As we mentioned earlier, it is believed that anti-mitotic compounds induce mitotic arrest by activating the spindle checkpoint and these molecular changes subsequently activate caspase-dependent apoptosis. However, our current study reveals that down-regulation of survivin synergistically affects the microtubule dynamics and cell viability without significant induction in caspases activity. In addition, increased DNA fragmentation and nucleus degradation were observed in the survivin/BPR0L075 combination treatments, as compared to the BPR0L075 monotherapy. Therefore, down-regulation of survivin together with BPR0L075 may initiate caspase-independent DNA fragmentation and cell death in KB cells.
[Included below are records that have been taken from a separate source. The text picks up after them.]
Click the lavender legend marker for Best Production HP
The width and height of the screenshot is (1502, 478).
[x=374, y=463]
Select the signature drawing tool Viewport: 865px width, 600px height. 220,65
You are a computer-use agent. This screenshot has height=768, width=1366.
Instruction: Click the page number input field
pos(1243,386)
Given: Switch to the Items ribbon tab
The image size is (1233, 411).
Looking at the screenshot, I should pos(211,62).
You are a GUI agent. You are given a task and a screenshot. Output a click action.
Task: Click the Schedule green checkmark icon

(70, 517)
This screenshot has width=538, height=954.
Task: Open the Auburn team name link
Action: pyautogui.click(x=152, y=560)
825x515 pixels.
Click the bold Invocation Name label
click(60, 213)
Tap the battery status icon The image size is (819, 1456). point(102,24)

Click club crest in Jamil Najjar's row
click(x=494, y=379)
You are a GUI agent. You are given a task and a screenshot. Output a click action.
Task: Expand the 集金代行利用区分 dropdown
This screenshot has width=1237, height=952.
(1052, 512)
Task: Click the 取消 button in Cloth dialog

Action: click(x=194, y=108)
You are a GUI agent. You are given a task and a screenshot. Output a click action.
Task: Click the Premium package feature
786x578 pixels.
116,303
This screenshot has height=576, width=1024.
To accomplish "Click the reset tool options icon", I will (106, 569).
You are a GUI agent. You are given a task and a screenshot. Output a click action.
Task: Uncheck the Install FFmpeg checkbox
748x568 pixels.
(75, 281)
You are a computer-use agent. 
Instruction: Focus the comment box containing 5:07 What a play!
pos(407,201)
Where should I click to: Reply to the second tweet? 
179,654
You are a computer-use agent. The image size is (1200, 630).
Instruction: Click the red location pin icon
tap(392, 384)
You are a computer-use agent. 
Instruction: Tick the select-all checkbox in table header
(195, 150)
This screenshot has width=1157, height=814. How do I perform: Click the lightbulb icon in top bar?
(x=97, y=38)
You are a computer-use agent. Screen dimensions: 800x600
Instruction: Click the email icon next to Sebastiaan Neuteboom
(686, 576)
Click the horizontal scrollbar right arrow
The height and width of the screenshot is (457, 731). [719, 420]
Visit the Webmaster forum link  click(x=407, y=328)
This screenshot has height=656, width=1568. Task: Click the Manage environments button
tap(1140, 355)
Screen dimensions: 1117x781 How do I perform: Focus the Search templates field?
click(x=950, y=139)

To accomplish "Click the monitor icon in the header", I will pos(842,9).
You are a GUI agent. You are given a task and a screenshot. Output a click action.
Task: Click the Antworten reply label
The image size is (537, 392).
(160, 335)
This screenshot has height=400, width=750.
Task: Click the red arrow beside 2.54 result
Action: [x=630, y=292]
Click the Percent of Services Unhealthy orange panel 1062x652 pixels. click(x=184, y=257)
During one form of caspase-independent apoptosis, apoptosis-inducing factor (AIF) translocates from the mitochondria to the nucleus [42–44]. AIF is a flavoprotein that is normally confined to the mitochondrial intermembrane space, but induces chromatin condensation and fragmentation of DNA into high molecular weight forms of >50 kb when it translocates to the nucleus [31, 32]. It has been suggested that survivin interferes with the translocation of AIF. In fact, translocation of AIF from the mitochondria to the nucleus was shown in YUSAC2 melanoma cells treated with a cell-permeable dominant-negative survivin protein . Furthermore, involvement of AIF in nocodazole (microtubule de-stabilizer)-induced caspase-independent mitotic cell death was also demostrated perviosuly . In Niikura et al.'s study, treatment with nocodazole or paclitaxel induced kinetochore-microtubule detachement, mitotic arrest and subsequent AIF-involved caspase-independent cell death in cancer cells . In our study, translocation of AIF from the cytoplasm to the nucleus following the down-regulation of survivin indicates that survivin inhibits caspase-independent apoptosis in KB cells. Thus, both caspase-dependent and caspase-independent DNA fragmentation could be co-operated in KB cells during survivin-targeted BPR0L075 combination treatments. These results suggested that down-regulation of survivn together with microtubule de-stabilizers may induces caspase-independent mitotic cell death, possible through AIF activation. However, our study could not determine the rate of AIF activity between survivin monotherapy and survivin/BPR0L075 combination. Further investigation is needed to determine the level of AIF activities between different treatments.